Kiel/Norderstedt. Landgericht gewährt dem 45-jährigen pädophilen Wiederholungstäter aus Kaltenkirchen ein letztes Mal Bewährung.

Die Zahl der Sexualstraftaten gegen Kinder steigt deutlich: Beim Kindesmissbrauch nahmen die Fallzahlen in Schleswig-Holstein laut Polizeilicher Kriminalstatistik 2020 um 15,8 Prozent zu. Bei der Kinderpornografie beläuft sich der Zuwachs sogar auf 30,3 Prozent (bundesweit: 54 Prozent). Beide Delikte waren am Mittwoch Gegenstand eines Prozesses gegen einen Wiederholungstäter aus Kaltenkirchen.

Vom Amtsgericht Norderstedt war der 45-jährige Internet-Nutzer bereits im Februar 2020 wegen sexuellen Missbrauchs von Minderjährigen in neun Fällen und Verbreitung kinderpornografischer Bilddateien verurteilt worden. Weil die Übergriffe „online“ ohne persönlichen Kontakt zu den Opfern erfolgten und Jahre zurücklagen, beließ es die Strafrichterin bei einer knapp zweijährigen Bewährungsstrafe.

Doch schon einen Monat nach seiner Verurteilung nahm der arbeitslose Handwerker erneut über soziale Medien Kontakt zu Kindern auf. „Zeig dich mal!“, forderte er über WhatsApp ein elfjähriges Mädchen auf, dem er ein pornografisches Video schickte. Er richtete eine Kamera auf sein Geschlechtsteil und konfrontierte das Kind mit sexuellen Handlungen.

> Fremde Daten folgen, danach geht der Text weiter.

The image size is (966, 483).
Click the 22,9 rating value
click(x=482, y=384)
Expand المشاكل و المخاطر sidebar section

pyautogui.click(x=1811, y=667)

Der Pädophile hortete 1000 pornografische Dateien

Im Juni 2020 stand die Polizei vor der Tür des Angeklagten. Bei der Durchsuchung seiner Dachwohnung in einem Mehrfamilienhaus stellten LKA-Spezialisten mehr als 1000 kinder- und jugendpornografische Darstellungen auf Smartphone und Notebook sicher. Das Amtsgericht verurteilte den Alleinstehenden deshalb im Februar 2021 zu einem Jahr „Haft pur“. Der Angeklagte legte Rechtsmittel ein.

Im Berufungsverfahren räumte ihm das Kieler Landgericht trotz seines schnellen Rückfalls nun eine weitere Bewährungschance ein. „Mit Bauchschmerzen“ ersparte ihm die Kammer die Haftverbüßung. Dafür steht der Hartz IV-Empfänger jetzt für weitere fünf Jahre unter der Aufsicht einer erfahrenen Bewährungshelferin, die sich im Prozess für ihn einsetzte.

Die Zeugin (61) hatte bereits nach der ersten Verurteilung eine langfristige Sexualtherapie durchgesetzt, die ohne Verschulden des Angeklagten erst nach seinem Rückfall beginnen konnte. Auch für seine Kündigung als Lagerarbeiter bei Amazon könne der gelernte Schlosser nichts, die Fluktuation der Arbeitskräfte sei dort sehr groß.

Er sei auf einem guten Weg, berichtete die Zeugin. Nach eigenen Angaben hat der Angeklagte alle einschlägigen sozialen Foren von seinem Handy gelöscht und sucht einen Ausbildungsplatz im Pflegebereich. Seit einem Jahr führe er wöchentliche Therapiegespräche, die wegen Corona derzeit nur telefonisch möglich seien.

Die sexualtherapeutische Beratung bei der Einrichtung „Wendepunkt“ muss der Angeklagte zur Vermeidung weiterer Rückfälle solange fortsetzen, wie sein Therapeut es für nötig hält.

Bei Verstößen oder neuen Straftaten drohte ihm der Vorsitzende bis ins Jahr 2026 eindringlich den Widerruf der Bewährung an. In diesem Fall müsse er mit der Verbüßung beider Freiheitsstrafen rechnen.